▸ Lesetext
Diabetes (MODY)
Der Begriff Diabetes mellitus umfasst verschiedene Stoffwechselerkrankungen mit absolutem oder relativem Insulinmangel, die allesamt zu erhöhten Blutzuckerwerten und Glukoseausscheidung im Urin führen. Die häufigsten Formen sind Typ-1- und Typ-2-Diabetes. Typ 1 beruht auf einer autoimmun bedingten Zerstörung der Insulin-produzierenden Betazellen der Bauchspeicheldrüse. Typ 2 lässt sich auf eine Insulinunempfindlichkeit oder ein Missverhältnis von Insulinbildung und – bedarf zurückführen.

▸ Vorliegendes Material
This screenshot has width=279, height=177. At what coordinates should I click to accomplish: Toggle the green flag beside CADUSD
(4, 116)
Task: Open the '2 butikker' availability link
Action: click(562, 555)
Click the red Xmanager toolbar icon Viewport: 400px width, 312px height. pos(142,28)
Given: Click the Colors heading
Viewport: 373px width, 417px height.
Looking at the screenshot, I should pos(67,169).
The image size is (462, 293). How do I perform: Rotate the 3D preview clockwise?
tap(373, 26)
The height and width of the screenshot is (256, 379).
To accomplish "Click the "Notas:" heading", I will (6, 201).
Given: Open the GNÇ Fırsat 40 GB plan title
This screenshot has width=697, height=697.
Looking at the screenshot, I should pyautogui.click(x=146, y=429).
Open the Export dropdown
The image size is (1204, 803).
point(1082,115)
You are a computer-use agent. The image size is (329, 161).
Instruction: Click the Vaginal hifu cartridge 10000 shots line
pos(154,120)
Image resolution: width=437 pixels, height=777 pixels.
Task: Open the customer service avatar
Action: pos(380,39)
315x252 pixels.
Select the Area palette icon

▸ Aufgabe 1
Gib den Lesetext zum Diabetes zwischen "Der Begriff Diabetes" und "und – bedarf zurückführen." einschließlich wieder und tausche dabei "Betazellen" gegen "β-Zellen" aus.
▸ Aufgabe 2
Beantworte anhand des Lesetextes zum Diabetes:
(a) Welche beiden Formen des Diabetes mellitus sind die häufigsten?
(b) Worauf beruht Typ 1?
(c) Wozu führen alle Stoffwechselerkrankungen, die der Begriff Diabetes mellitus umfasst?

▸ Lösung 1
Der Begriff Diabetes mellitus umfasst verschiedene Stoffwechselerkrankungen mit absolutem oder relativem Insulinmangel, die allesamt zu erhöhten Blutzuckerwerten und Glukoseausscheidung im Urin führen. Die häufigsten Formen sind Typ-1- und Typ-2-Diabetes. Typ 1 beruht auf einer autoimmun bedingten Zerstörung der Insulin-produzierenden β-Zellen der Bauchspeicheldrüse. Typ 2 lässt sich auf eine Insulinunempfindlichkeit oder ein Missverhältnis von Insulinbildung und – bedarf zurückführen.

▸ Lösung 2
(a) Typ-1- und Typ-2-Diabetes
(b) Auf einer autoimmun bedingten Zerstörung der Insulin-produzierenden Betazellen der Bauchspeicheldrüse
(c) Zu erhöhten Blutzuckerwerten und Glukoseausscheidung im Urin